Figure 7Comparison of ACAOT670 (a) and AE (b) between PARASOL-NN and AERO-AC. AE from both PARASOL-NN and AERO-AC is filtered with ACAOT550>0.2 (ACAOT550 from AERO-AC is calculated with unfiltered AE and ACAOT670). (c) shows the AE comparison with an additional filter: ACAOT865>0.1 (from AERO-AC). Note the AE given by PARASOL-NN is between 440 and 670 nm while that by AERO-AC is between 670 and 865 nm.
5.3 Distribution of the ACA events' frequency and the ACA properties in 2008
Figure 8 shows the global seasonal average of ACAOT550 and the number of ACA events in spring (March–May), summer (June–August), autumn (September–November) and winter (December, January and February) on the 1°×1° grid.

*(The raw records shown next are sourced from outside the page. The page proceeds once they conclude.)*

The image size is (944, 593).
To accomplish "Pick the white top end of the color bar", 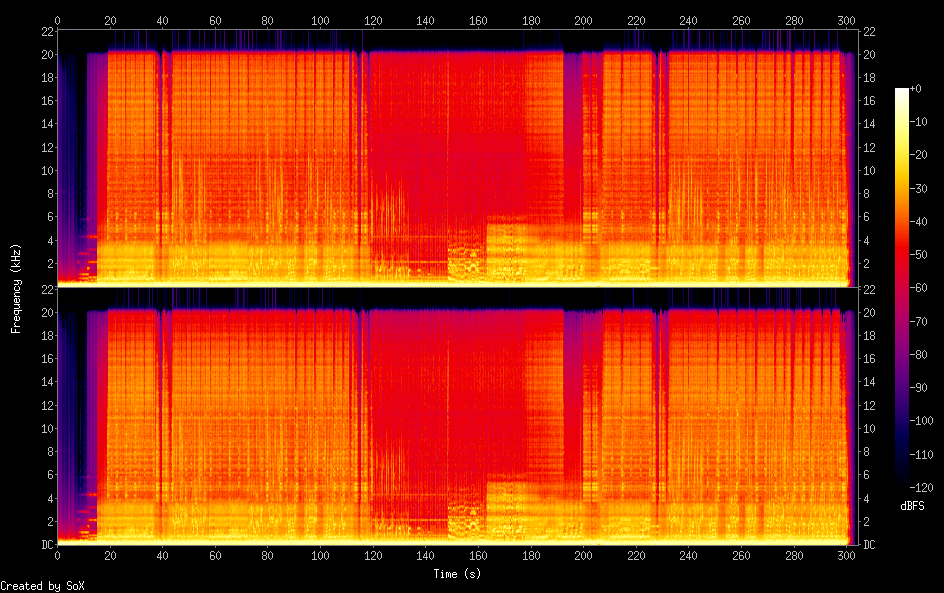I will [902, 92].
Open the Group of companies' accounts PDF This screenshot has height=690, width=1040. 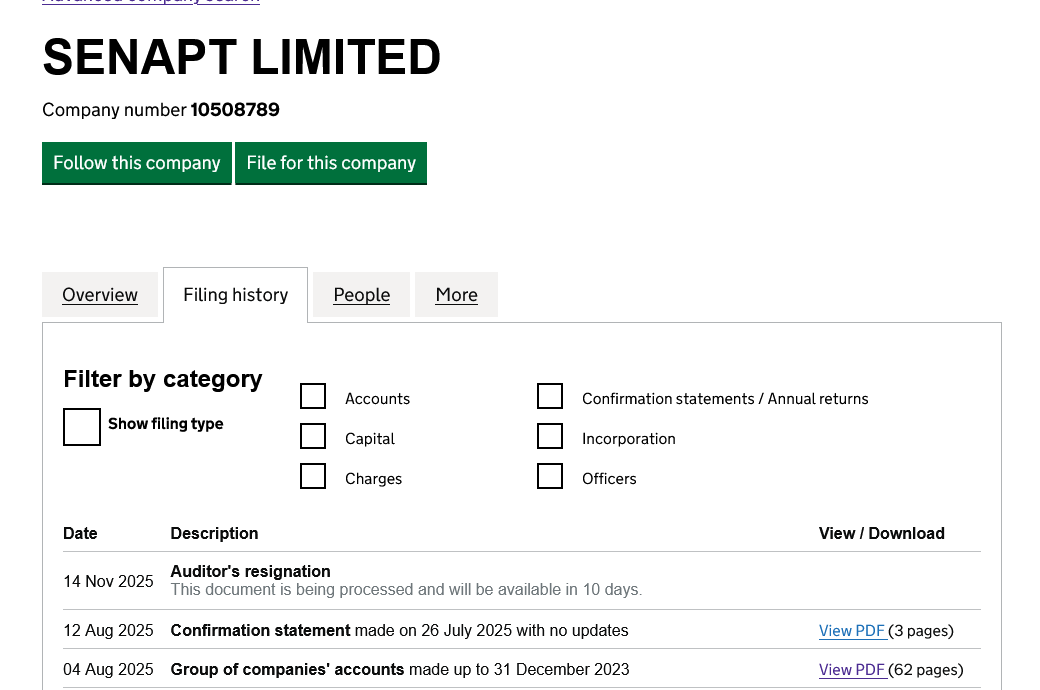coord(852,670)
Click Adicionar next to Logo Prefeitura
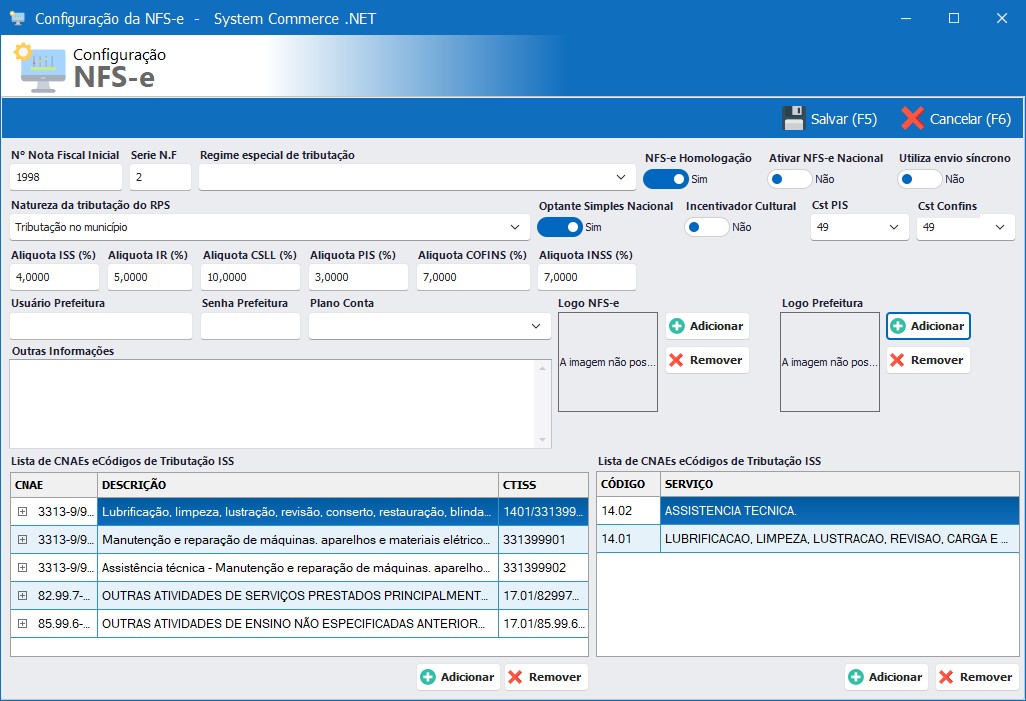This screenshot has width=1026, height=701. (x=928, y=326)
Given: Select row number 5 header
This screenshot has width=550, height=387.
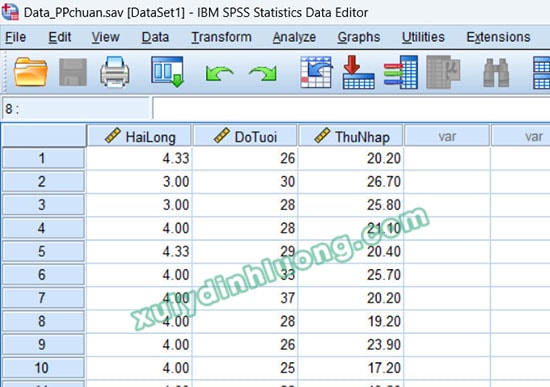Looking at the screenshot, I should click(43, 251).
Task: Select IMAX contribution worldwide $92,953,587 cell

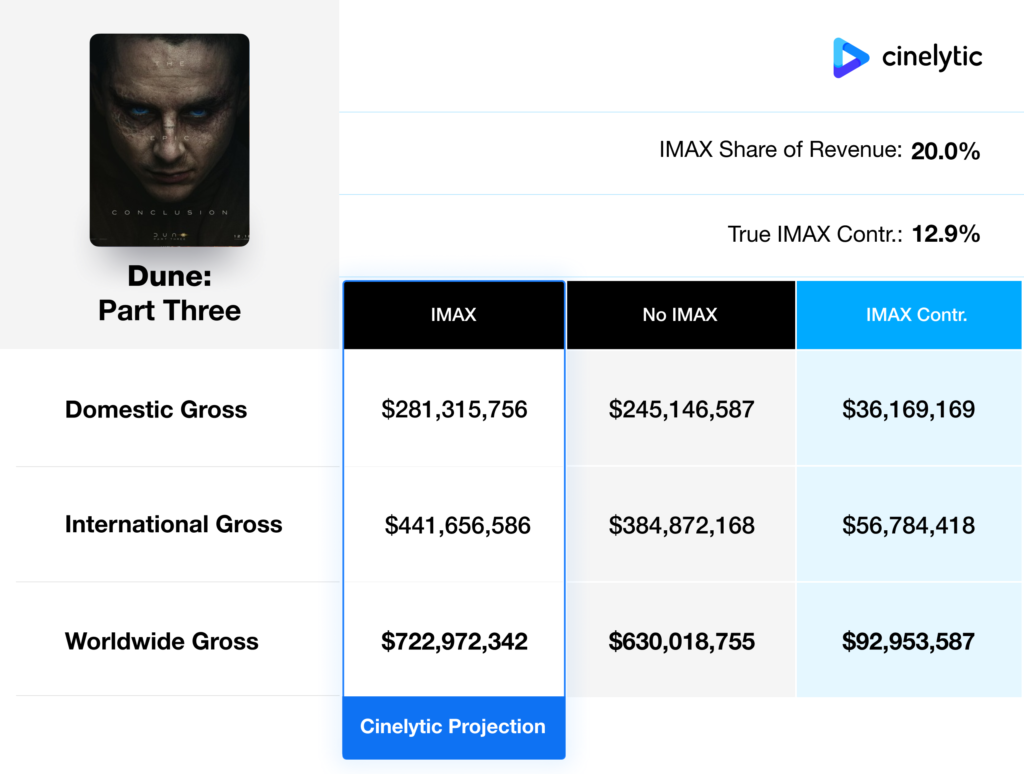Action: tap(909, 641)
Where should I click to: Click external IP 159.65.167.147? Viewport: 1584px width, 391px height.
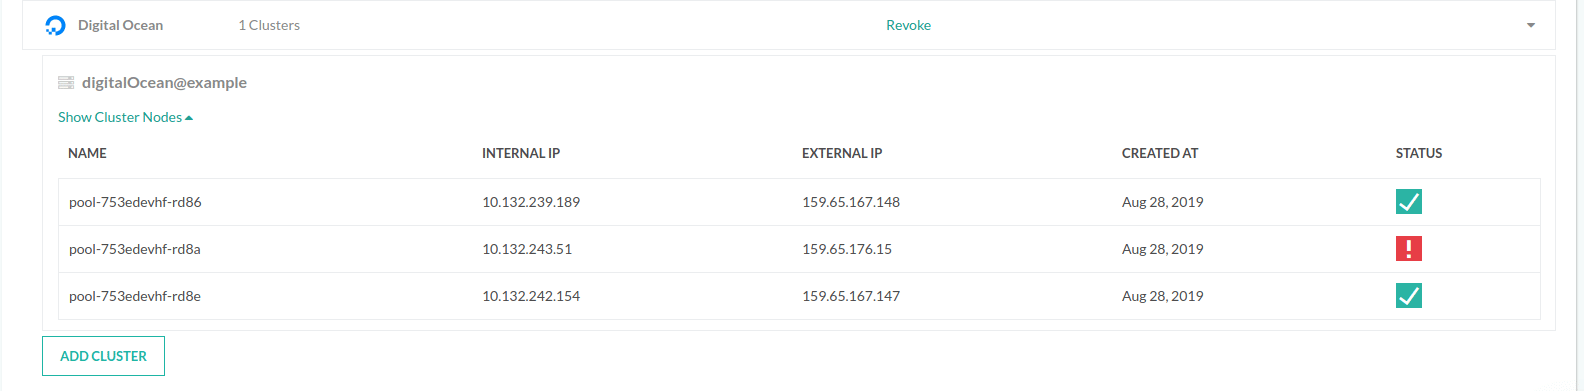pos(851,296)
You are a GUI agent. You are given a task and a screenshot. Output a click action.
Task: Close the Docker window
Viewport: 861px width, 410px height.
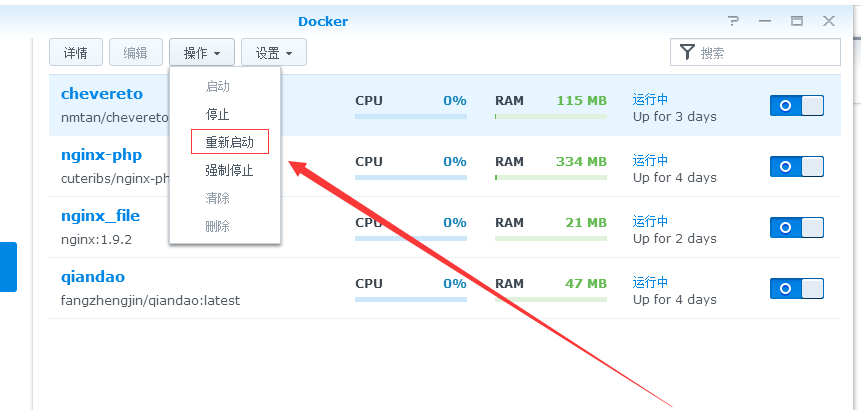(x=829, y=21)
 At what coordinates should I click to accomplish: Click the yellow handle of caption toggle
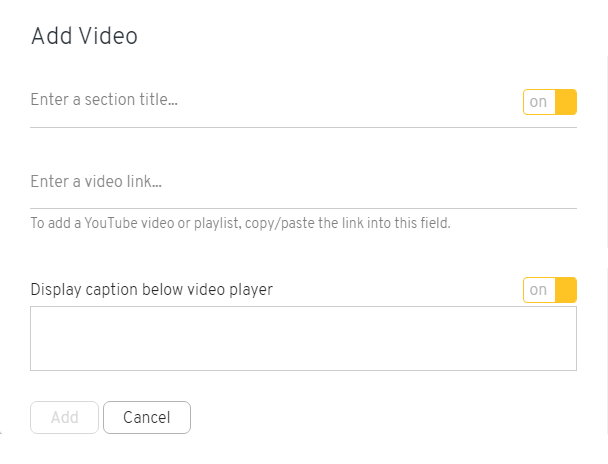click(566, 290)
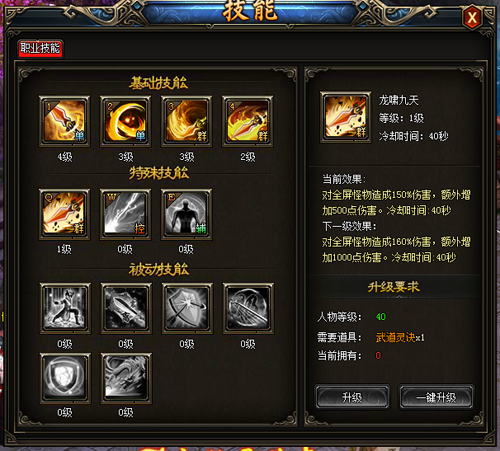Select basic skill 1 sword slash icon

[x=64, y=121]
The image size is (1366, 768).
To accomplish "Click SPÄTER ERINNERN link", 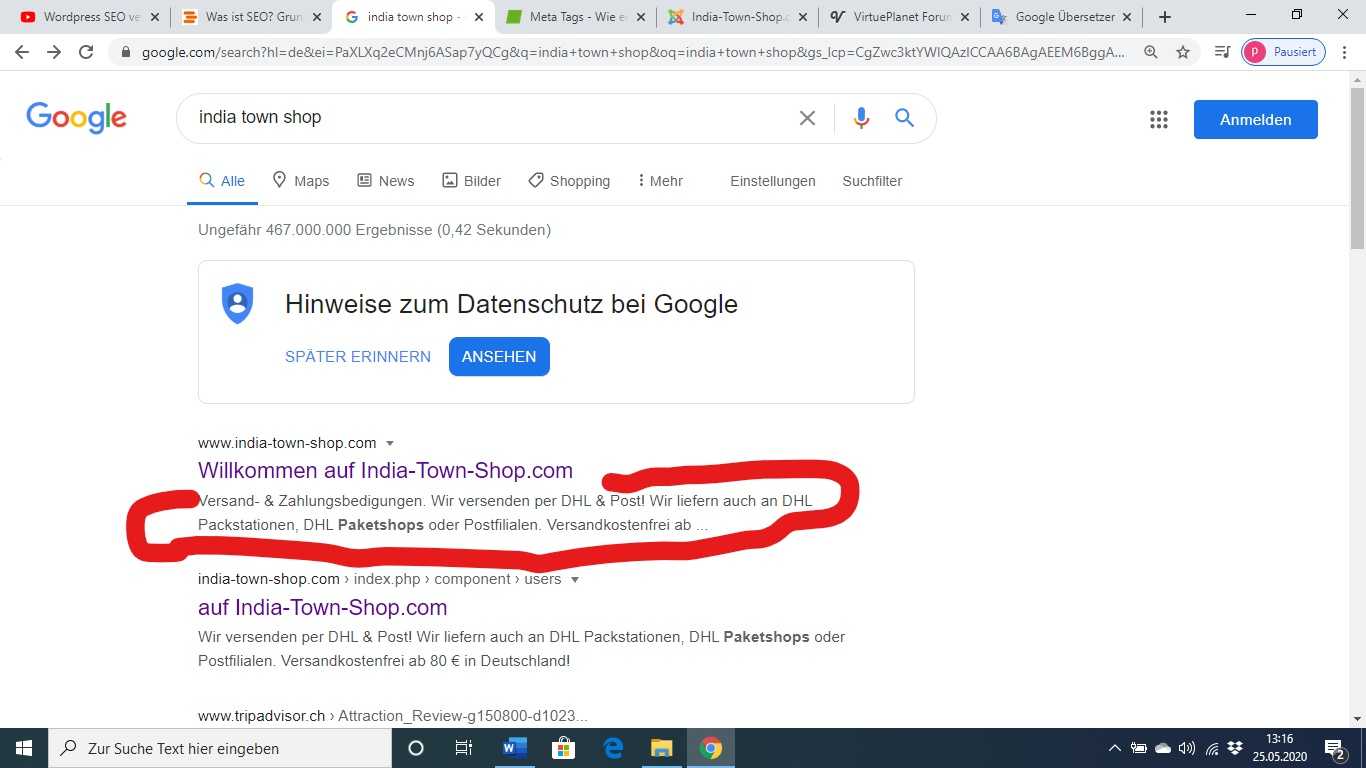I will tap(358, 356).
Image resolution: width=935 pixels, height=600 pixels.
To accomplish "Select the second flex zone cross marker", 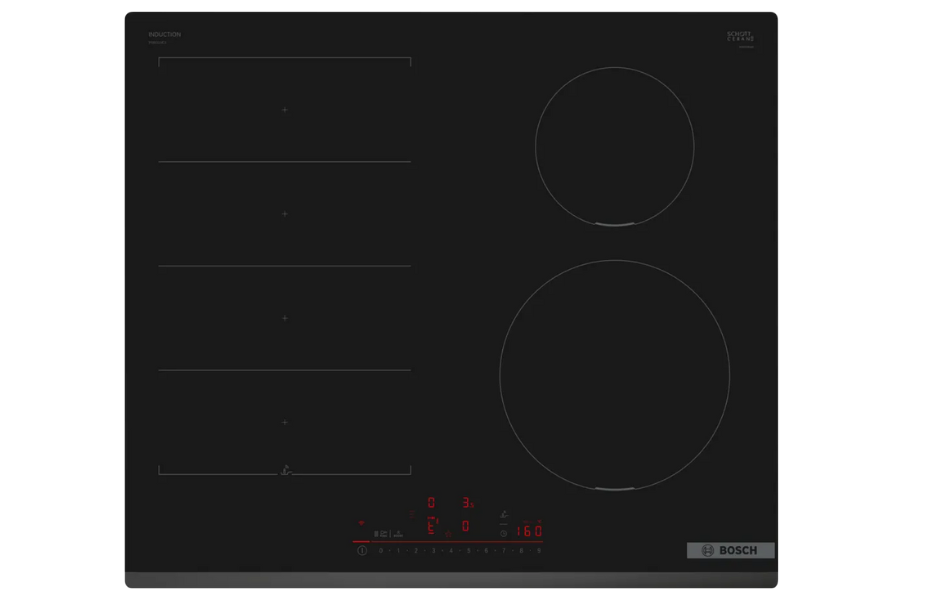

The average of ACAOT550 is calculated only when at least 25 valid PARASOL retrievals are found in the grid cell. The number of ACA events in a cell is defined as the total number of “good” retrievals where ACAOT is larger than 0.1.

Figure 8Seasonal ACAOT550 average (a, c, e, g) on each 1°×1° grid and the total number of ACA events (b, d, f, h) on each grid in 2008. From the top to the bottom row, spring (March–May), summer (June–August), autumn (September–November) and winter (December, January and February). An ACA event is defined when a PARASOL retrieval has passed the cloud mask and goodness-of-fit mask and produces an ACAOT (at 550 nm) larger than 0.1.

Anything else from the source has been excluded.